------ Records for the exercise

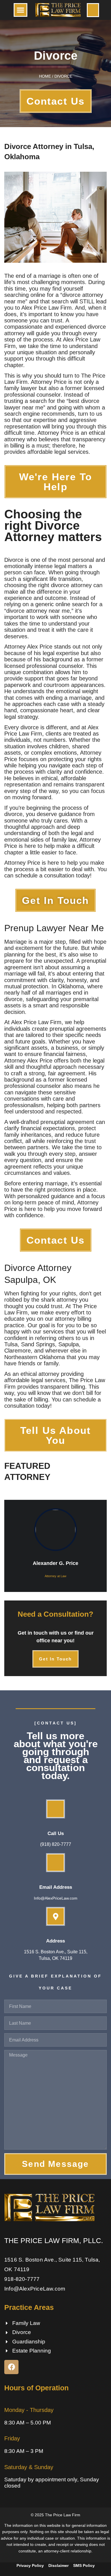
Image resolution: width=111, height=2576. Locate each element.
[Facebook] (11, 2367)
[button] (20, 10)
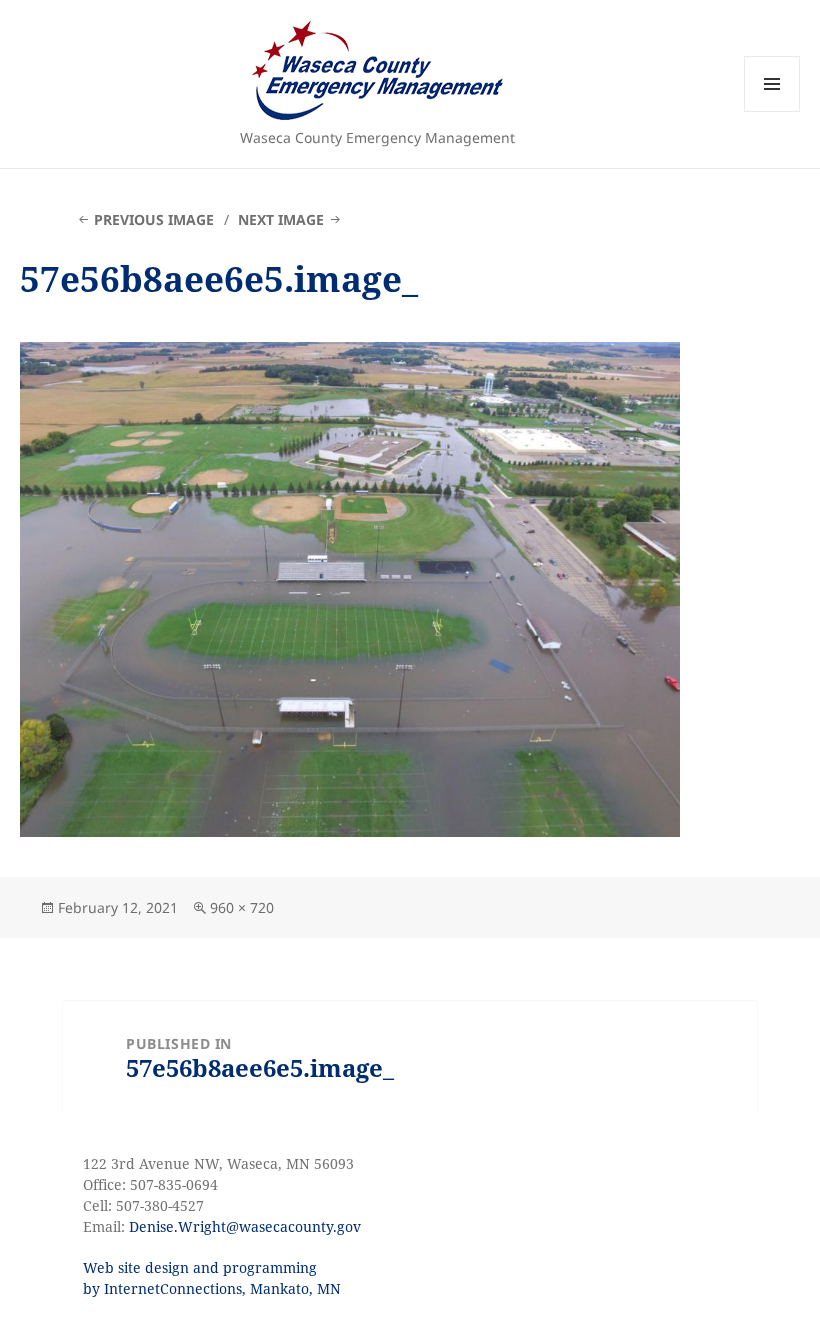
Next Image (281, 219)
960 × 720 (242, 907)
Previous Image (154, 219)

------------
------ Records for the exercise

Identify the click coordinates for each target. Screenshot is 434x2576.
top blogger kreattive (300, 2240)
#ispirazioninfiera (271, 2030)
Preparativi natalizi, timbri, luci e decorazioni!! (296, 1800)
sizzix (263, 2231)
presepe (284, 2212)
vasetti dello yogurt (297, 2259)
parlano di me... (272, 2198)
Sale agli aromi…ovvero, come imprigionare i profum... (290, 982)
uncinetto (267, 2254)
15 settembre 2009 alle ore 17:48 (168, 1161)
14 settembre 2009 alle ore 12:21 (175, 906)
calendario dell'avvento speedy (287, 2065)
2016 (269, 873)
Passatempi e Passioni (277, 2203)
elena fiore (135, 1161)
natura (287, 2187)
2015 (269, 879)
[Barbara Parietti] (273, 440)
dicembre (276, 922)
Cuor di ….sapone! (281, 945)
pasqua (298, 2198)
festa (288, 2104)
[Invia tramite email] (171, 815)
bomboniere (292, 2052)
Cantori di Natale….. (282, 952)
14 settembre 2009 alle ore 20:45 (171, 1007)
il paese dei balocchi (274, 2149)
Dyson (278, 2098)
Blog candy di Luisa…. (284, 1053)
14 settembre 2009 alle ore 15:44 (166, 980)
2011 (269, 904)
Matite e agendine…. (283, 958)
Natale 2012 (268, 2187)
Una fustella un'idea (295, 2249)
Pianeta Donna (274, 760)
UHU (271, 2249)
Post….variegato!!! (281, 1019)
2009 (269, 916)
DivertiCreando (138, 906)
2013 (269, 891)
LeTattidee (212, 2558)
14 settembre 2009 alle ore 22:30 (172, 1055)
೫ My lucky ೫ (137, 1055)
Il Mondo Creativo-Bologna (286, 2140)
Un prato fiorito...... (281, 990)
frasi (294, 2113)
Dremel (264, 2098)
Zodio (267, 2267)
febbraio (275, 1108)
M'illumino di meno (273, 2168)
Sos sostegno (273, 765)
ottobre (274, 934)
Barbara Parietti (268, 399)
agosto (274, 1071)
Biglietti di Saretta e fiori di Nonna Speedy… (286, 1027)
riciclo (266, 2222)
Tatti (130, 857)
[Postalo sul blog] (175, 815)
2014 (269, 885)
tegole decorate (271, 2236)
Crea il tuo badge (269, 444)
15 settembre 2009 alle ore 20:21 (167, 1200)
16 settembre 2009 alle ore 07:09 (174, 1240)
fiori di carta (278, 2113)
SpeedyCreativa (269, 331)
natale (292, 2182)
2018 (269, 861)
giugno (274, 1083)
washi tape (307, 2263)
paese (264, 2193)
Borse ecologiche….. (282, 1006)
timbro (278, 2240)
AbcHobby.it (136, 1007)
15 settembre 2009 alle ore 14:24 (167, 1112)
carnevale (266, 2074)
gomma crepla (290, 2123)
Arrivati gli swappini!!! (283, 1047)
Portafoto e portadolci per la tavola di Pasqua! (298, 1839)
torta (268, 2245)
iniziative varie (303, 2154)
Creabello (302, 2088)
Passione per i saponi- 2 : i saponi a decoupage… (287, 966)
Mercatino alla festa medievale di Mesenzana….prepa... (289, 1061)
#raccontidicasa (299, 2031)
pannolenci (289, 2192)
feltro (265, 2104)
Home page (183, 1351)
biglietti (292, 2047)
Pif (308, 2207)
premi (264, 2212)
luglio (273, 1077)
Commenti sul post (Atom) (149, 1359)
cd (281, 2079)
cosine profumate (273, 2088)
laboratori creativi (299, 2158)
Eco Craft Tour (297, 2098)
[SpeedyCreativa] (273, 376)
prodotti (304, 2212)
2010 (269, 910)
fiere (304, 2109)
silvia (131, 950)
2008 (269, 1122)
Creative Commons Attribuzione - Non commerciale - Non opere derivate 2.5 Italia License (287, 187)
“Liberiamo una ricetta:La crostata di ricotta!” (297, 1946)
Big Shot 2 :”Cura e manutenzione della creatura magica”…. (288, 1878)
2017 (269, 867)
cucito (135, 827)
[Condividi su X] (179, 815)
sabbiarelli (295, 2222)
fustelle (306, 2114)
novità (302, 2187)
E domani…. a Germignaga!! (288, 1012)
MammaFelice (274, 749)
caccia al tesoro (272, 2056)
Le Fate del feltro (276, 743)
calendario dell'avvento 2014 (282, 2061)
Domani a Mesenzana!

------------

All lines in the data above from the one with "Passione per i" through the one with "laboratori creativi (299, 2158)" must be repeated exactly, and no others.

(Finished exercise)
Passione per i saponi- 2 : i saponi a decoupage… (287, 966)
Mercatino alla festa medievale di Mesenzana….prepa... (289, 1061)
#raccontidicasa (299, 2031)
pannolenci (289, 2192)
feltro (265, 2104)
Home page (183, 1351)
biglietti (292, 2047)
Pif (308, 2207)
premi (264, 2212)
luglio (273, 1077)
Commenti sul post (Atom) (149, 1359)
cd (281, 2079)
cosine profumate (273, 2088)
laboratori creativi (299, 2158)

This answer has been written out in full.